### Problem to solve
All entries are to be retyped without alteration.

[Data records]
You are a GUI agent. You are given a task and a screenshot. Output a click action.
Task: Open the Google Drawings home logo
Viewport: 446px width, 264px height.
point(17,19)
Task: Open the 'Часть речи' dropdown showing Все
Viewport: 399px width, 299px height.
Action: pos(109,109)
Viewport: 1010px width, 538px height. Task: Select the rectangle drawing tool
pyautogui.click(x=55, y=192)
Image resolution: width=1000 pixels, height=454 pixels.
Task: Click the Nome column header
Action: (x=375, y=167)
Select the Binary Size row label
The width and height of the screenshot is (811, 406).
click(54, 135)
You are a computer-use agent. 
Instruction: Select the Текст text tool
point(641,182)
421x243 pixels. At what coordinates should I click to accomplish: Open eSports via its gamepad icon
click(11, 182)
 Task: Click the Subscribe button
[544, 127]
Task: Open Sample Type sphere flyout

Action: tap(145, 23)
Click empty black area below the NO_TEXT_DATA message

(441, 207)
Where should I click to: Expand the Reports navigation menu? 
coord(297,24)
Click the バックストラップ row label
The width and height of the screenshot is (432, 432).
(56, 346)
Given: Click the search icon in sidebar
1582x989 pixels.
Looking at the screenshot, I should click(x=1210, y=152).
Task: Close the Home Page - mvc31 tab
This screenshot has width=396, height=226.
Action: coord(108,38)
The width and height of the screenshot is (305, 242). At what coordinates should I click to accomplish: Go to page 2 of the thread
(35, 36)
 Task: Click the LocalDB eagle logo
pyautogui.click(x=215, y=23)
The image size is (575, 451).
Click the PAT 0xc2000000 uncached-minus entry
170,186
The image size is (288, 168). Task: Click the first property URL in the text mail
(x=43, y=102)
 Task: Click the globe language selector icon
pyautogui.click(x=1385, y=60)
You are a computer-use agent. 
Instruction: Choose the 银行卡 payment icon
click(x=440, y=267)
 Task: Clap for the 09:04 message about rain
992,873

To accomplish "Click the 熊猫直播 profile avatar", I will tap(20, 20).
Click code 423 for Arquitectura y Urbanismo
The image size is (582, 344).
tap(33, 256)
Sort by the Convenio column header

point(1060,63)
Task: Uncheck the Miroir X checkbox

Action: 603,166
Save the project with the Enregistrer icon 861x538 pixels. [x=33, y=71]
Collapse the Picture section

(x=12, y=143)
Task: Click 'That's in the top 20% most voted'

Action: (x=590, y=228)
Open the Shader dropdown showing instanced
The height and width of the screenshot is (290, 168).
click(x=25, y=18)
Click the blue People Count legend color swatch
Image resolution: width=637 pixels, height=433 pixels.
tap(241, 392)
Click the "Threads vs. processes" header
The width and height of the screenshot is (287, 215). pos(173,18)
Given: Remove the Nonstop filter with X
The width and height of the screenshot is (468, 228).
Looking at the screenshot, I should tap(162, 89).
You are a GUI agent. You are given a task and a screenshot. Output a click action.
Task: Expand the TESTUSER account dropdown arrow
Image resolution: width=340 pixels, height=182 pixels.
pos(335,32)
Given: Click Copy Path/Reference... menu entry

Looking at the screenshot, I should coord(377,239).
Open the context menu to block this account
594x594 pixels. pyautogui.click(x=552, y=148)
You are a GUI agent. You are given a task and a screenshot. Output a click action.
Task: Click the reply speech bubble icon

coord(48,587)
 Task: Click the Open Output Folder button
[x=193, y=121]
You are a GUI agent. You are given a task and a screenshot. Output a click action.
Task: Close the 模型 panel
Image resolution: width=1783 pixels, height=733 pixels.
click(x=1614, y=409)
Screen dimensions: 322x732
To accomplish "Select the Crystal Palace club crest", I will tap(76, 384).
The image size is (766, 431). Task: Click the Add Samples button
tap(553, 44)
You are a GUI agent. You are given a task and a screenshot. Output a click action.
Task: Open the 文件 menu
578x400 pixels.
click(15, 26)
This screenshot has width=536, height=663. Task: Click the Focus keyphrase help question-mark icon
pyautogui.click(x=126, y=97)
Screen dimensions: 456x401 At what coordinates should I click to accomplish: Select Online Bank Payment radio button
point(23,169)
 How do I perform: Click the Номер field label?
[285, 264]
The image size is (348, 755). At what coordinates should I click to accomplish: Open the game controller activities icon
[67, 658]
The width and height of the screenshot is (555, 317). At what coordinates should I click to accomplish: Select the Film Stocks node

### Exercise answer
You are a GUI agent. You are given a task and a screenshot. Output a click action.
Task: Open the Google Drawings home logo
Viewport: 446px width, 264px height.
point(17,19)
Task: Open the 'Часть речи' dropdown showing Все
Viewport: 399px width, 299px height.
Action: pos(109,109)
Viewport: 1010px width, 538px height. Task: Select the rectangle drawing tool
pyautogui.click(x=55, y=192)
Image resolution: width=1000 pixels, height=454 pixels.
Task: Click the Nome column header
Action: (x=375, y=167)
Select the Binary Size row label
The width and height of the screenshot is (811, 406).
click(54, 135)
You are a computer-use agent. 
Instruction: Select the Текст text tool
point(641,182)
421x243 pixels. At what coordinates should I click to accomplish: Open eSports via its gamepad icon
click(11, 182)
 Task: Click the Subscribe button
[544, 127]
Task: Open Sample Type sphere flyout

Action: tap(145, 23)
Click empty black area below the NO_TEXT_DATA message

(441, 207)
Where should I click to: Expand the Reports navigation menu? 
coord(297,24)
Click the バックストラップ row label
The width and height of the screenshot is (432, 432).
(56, 346)
Given: Click the search icon in sidebar
1582x989 pixels.
Looking at the screenshot, I should click(x=1210, y=152).
Task: Close the Home Page - mvc31 tab
This screenshot has width=396, height=226.
Action: coord(108,38)
The width and height of the screenshot is (305, 242). At what coordinates should I click to accomplish: Go to page 2 of the thread
(35, 36)
 Task: Click the LocalDB eagle logo
pyautogui.click(x=215, y=23)
The image size is (575, 451).
Click the PAT 0xc2000000 uncached-minus entry
170,186
The image size is (288, 168). Task: Click the first property URL in the text mail
(x=43, y=102)
 Task: Click the globe language selector icon
pyautogui.click(x=1385, y=60)
You are a computer-use agent. 
Instruction: Choose the 银行卡 payment icon
click(x=440, y=267)
 Task: Clap for the 09:04 message about rain
992,873

To accomplish "Click the 熊猫直播 profile avatar", I will tap(20, 20).
Click code 423 for Arquitectura y Urbanismo
The image size is (582, 344).
tap(33, 256)
Sort by the Convenio column header

point(1060,63)
Task: Uncheck the Miroir X checkbox

Action: 603,166
Save the project with the Enregistrer icon 861x538 pixels. [x=33, y=71]
Collapse the Picture section

(x=12, y=143)
Task: Click 'That's in the top 20% most voted'

Action: (x=590, y=228)
Open the Shader dropdown showing instanced
The height and width of the screenshot is (290, 168).
click(x=25, y=18)
Click the blue People Count legend color swatch
Image resolution: width=637 pixels, height=433 pixels.
tap(241, 392)
Click the "Threads vs. processes" header
The width and height of the screenshot is (287, 215). pos(173,18)
Given: Remove the Nonstop filter with X
The width and height of the screenshot is (468, 228).
Looking at the screenshot, I should tap(162, 89).
You are a GUI agent. You are given a task and a screenshot. Output a click action.
Task: Expand the TESTUSER account dropdown arrow
Image resolution: width=340 pixels, height=182 pixels.
pos(335,32)
Given: Click Copy Path/Reference... menu entry

Looking at the screenshot, I should coord(377,239).
Open the context menu to block this account
594x594 pixels. pyautogui.click(x=552, y=148)
You are a GUI agent. You are given a task and a screenshot. Output a click action.
Task: Click the reply speech bubble icon

coord(48,587)
 Task: Click the Open Output Folder button
[x=193, y=121]
You are a GUI agent. You are given a task and a screenshot. Output a click action.
Task: Close the 模型 panel
Image resolution: width=1783 pixels, height=733 pixels.
click(x=1614, y=409)
Screen dimensions: 322x732
To accomplish "Select the Crystal Palace club crest", I will tap(76, 384).
The image size is (766, 431). Task: Click the Add Samples button
tap(553, 44)
You are a GUI agent. You are given a task and a screenshot. Output a click action.
Task: Open the 文件 menu
578x400 pixels.
click(15, 26)
This screenshot has width=536, height=663. Task: Click the Focus keyphrase help question-mark icon
pyautogui.click(x=126, y=97)
Screen dimensions: 456x401 At what coordinates should I click to accomplish: Select Online Bank Payment radio button
point(23,169)
 How do I perform: Click the Номер field label?
[285, 264]
The image size is (348, 755). At what coordinates should I click to accomplish: Open the game controller activities icon
[67, 658]
The width and height of the screenshot is (555, 317). At what coordinates should I click to accomplish: Select the Film Stocks node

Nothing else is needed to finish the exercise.